Segment Start: Records

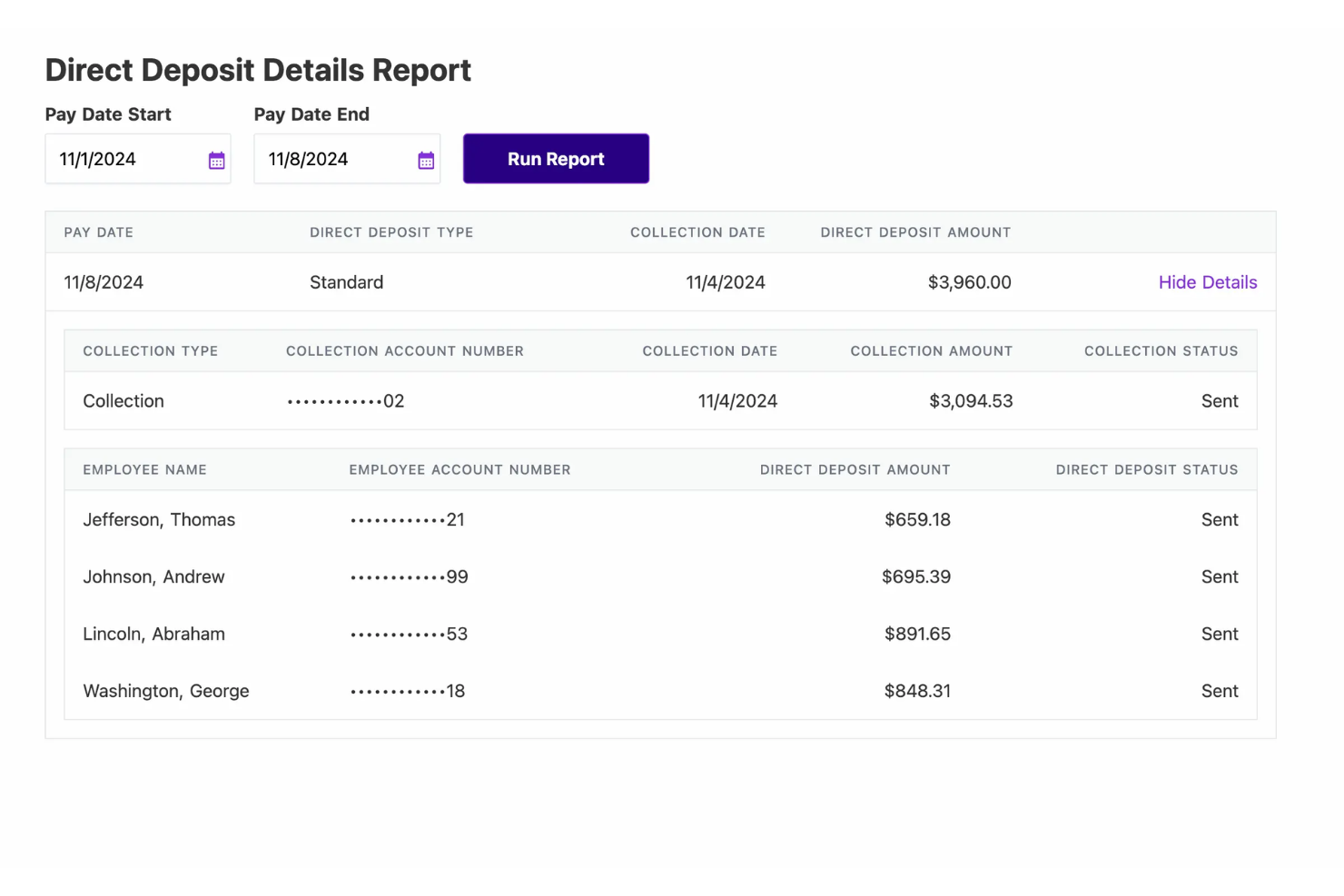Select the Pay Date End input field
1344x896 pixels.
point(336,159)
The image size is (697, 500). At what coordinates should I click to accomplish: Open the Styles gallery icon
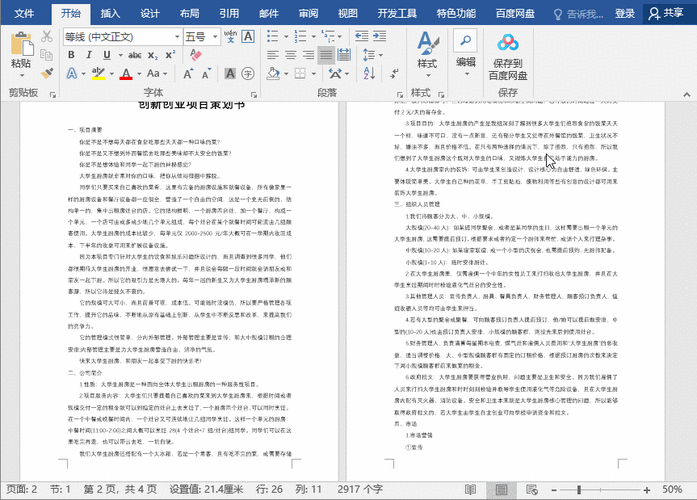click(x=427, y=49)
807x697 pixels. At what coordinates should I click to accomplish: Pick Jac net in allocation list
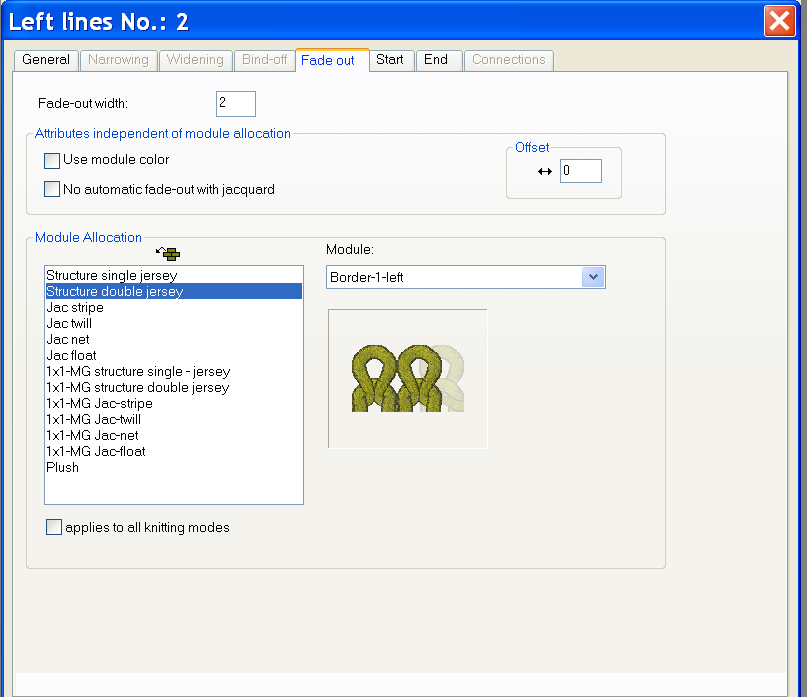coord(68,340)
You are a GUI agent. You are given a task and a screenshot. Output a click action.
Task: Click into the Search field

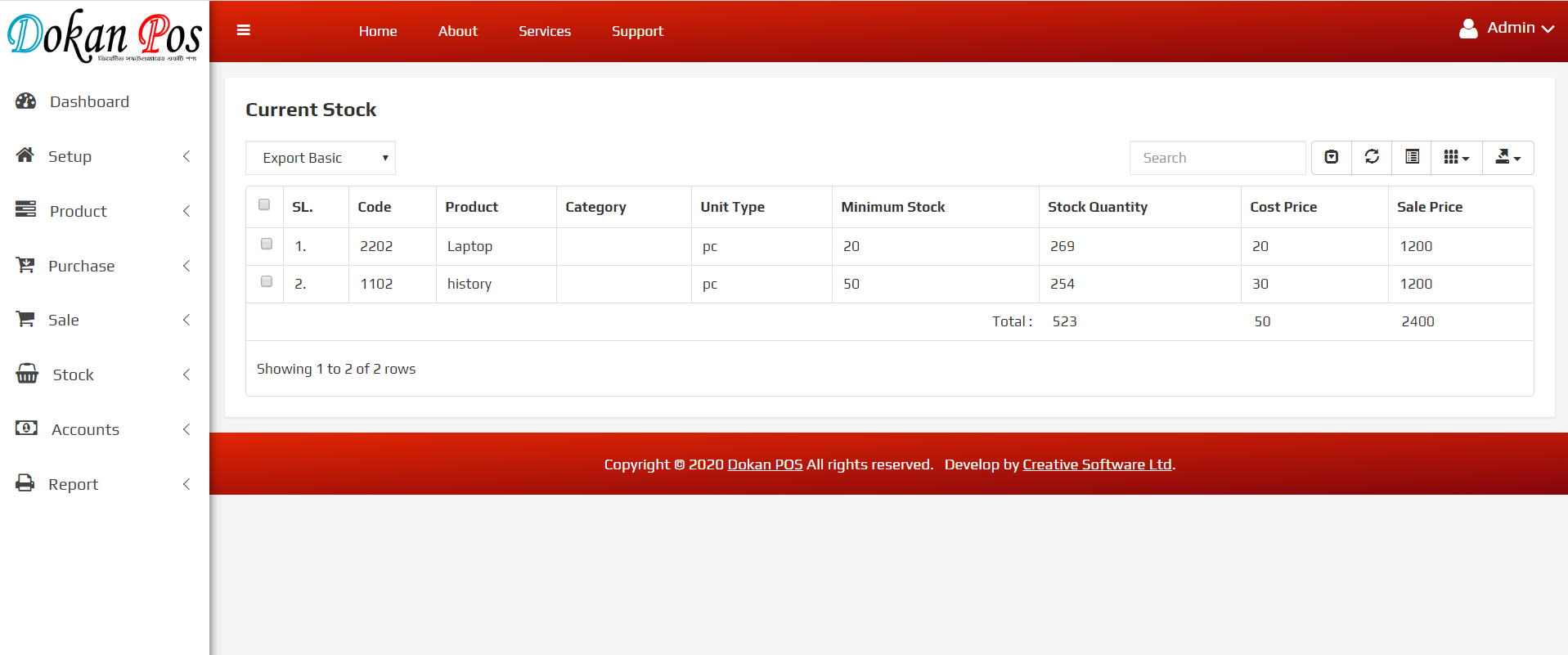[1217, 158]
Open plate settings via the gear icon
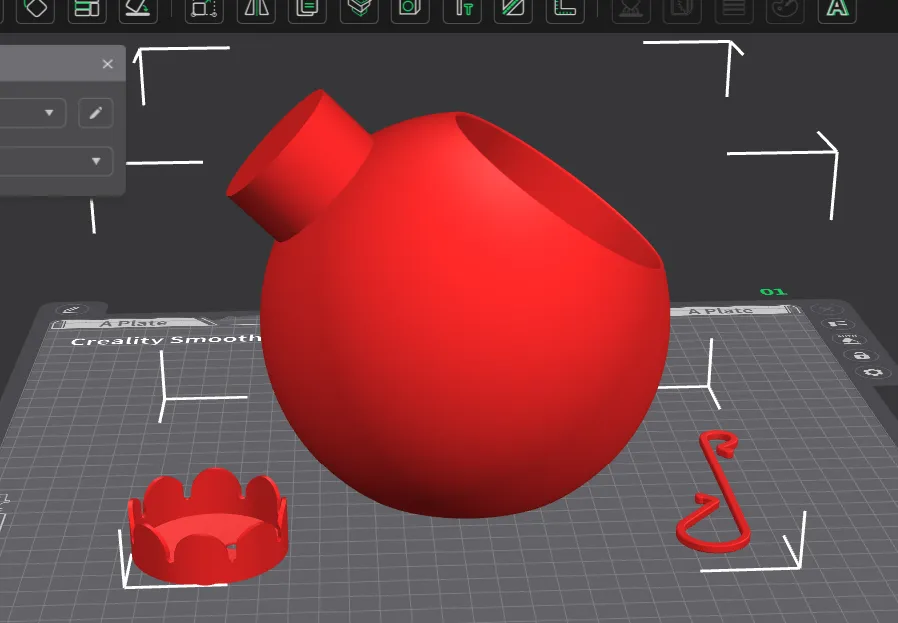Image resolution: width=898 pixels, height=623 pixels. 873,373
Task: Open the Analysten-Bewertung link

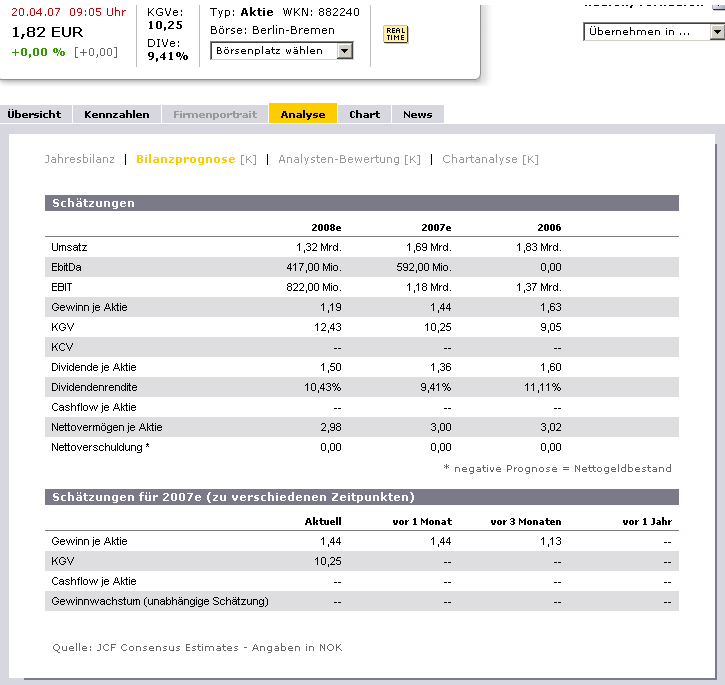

Segment End: Records

Problem requirements
Beginning at the line that contains "807x697 pixels. At", give the remaining lines of the records again exactly, through the last one. Leave out pictures.

Your response
807x697 pixels. At what coordinates should I click to accomplish: Pick Jac net in allocation list
coord(68,340)
You are a GUI agent. You are given a task and a screenshot. Output a click action.
Task: Click into the Search field

[1217, 158]
Open plate settings via the gear icon
Image resolution: width=898 pixels, height=623 pixels. 873,373
Task: Open the Analysten-Bewertung link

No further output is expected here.